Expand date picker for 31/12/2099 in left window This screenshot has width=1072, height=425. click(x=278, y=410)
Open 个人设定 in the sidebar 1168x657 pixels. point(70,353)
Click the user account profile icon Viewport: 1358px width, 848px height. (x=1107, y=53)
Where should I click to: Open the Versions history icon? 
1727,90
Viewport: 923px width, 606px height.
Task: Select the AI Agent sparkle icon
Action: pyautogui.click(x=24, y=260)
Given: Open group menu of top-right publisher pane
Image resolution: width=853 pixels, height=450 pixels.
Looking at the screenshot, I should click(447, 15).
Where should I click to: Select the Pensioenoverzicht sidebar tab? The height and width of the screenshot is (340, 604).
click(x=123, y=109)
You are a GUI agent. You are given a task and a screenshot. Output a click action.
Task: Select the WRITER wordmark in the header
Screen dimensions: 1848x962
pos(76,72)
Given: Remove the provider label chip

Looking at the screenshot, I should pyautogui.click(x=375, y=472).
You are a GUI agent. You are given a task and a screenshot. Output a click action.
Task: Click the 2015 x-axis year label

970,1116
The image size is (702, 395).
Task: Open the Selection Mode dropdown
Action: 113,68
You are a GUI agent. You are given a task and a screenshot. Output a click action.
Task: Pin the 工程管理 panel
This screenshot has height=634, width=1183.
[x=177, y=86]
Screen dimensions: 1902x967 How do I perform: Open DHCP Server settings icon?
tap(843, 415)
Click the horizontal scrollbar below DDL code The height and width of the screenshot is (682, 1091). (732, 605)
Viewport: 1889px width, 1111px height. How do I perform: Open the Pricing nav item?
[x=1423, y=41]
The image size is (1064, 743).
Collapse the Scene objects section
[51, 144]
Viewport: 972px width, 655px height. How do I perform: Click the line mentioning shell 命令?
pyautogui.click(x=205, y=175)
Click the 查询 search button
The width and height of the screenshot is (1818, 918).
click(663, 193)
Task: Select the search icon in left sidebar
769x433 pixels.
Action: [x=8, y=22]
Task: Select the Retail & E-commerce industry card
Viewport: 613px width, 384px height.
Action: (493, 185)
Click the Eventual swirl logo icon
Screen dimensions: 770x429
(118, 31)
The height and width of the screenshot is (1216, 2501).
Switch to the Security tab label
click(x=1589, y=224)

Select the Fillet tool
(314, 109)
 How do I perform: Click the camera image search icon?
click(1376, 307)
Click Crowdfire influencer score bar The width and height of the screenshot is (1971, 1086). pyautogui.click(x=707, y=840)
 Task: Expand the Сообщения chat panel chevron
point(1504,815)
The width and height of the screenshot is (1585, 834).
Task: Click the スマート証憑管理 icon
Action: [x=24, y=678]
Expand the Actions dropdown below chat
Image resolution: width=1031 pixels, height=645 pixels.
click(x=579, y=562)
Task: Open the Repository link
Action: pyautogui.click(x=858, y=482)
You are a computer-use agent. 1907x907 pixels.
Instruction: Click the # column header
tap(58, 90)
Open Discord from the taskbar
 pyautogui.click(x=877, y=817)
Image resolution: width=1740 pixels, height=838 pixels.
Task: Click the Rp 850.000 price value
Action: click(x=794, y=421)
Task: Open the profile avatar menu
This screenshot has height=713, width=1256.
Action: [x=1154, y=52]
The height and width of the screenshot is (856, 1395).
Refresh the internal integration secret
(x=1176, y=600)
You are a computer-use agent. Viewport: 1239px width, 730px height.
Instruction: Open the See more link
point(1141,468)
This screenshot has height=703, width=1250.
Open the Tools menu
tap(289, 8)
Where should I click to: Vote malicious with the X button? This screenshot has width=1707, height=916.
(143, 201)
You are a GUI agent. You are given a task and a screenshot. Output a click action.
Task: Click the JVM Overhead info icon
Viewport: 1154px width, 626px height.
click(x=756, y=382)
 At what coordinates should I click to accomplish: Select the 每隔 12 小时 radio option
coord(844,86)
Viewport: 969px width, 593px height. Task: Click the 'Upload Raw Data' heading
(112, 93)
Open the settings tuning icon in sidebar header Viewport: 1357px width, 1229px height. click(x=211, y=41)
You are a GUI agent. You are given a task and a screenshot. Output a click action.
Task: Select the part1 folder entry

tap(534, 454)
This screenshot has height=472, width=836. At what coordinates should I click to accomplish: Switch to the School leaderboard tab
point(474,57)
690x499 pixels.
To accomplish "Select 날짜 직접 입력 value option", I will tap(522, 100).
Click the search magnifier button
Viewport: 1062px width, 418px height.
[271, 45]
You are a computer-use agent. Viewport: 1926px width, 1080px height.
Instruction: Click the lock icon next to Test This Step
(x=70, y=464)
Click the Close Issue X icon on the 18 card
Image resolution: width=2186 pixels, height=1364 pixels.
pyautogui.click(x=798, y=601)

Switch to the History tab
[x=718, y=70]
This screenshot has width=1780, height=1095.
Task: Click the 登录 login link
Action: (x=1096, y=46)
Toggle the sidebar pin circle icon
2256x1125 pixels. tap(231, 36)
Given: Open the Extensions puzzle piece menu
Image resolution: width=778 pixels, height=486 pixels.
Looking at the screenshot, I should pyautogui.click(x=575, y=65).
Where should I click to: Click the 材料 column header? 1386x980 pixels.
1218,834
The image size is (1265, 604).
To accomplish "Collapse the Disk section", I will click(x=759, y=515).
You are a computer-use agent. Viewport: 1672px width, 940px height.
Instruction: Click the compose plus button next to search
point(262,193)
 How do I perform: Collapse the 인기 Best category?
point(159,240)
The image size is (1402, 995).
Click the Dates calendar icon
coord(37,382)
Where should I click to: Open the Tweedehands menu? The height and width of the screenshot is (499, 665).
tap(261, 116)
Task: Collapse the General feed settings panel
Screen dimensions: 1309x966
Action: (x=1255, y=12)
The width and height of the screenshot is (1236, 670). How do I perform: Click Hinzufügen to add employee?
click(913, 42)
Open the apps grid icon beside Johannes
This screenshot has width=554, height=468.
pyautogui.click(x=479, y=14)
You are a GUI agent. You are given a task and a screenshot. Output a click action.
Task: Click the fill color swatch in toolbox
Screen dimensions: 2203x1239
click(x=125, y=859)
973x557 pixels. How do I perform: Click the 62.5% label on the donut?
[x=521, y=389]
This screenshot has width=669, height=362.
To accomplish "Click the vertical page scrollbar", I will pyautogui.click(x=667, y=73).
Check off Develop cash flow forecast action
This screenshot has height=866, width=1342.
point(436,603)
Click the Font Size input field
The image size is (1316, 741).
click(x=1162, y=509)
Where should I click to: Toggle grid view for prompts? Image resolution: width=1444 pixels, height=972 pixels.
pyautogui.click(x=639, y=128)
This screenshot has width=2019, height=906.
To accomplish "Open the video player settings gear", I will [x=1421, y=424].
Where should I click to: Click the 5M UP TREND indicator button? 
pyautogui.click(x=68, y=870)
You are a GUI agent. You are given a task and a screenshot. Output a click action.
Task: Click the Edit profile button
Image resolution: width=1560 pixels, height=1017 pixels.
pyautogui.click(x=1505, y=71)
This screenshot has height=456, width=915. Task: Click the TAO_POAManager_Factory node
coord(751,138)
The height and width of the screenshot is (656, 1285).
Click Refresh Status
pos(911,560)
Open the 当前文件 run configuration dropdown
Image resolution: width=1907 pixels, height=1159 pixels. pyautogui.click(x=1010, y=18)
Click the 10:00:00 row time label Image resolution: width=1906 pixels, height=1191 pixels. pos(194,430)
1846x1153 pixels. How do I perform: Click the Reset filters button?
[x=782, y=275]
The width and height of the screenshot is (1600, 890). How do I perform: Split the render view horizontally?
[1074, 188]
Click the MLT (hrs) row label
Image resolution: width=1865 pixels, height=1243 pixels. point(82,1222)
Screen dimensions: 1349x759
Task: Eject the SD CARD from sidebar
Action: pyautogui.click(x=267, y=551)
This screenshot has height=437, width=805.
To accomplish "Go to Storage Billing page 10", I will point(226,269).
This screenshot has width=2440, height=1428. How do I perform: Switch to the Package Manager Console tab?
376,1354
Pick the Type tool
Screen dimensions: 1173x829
##############################
Search the entries above for the string "scrollbar", and report each line where it occurs.

Click the horizontal scrollbar below DDL code The height and width of the screenshot is (682, 1091). (732, 605)
To accomplish "Click the vertical page scrollbar", I will pyautogui.click(x=667, y=73).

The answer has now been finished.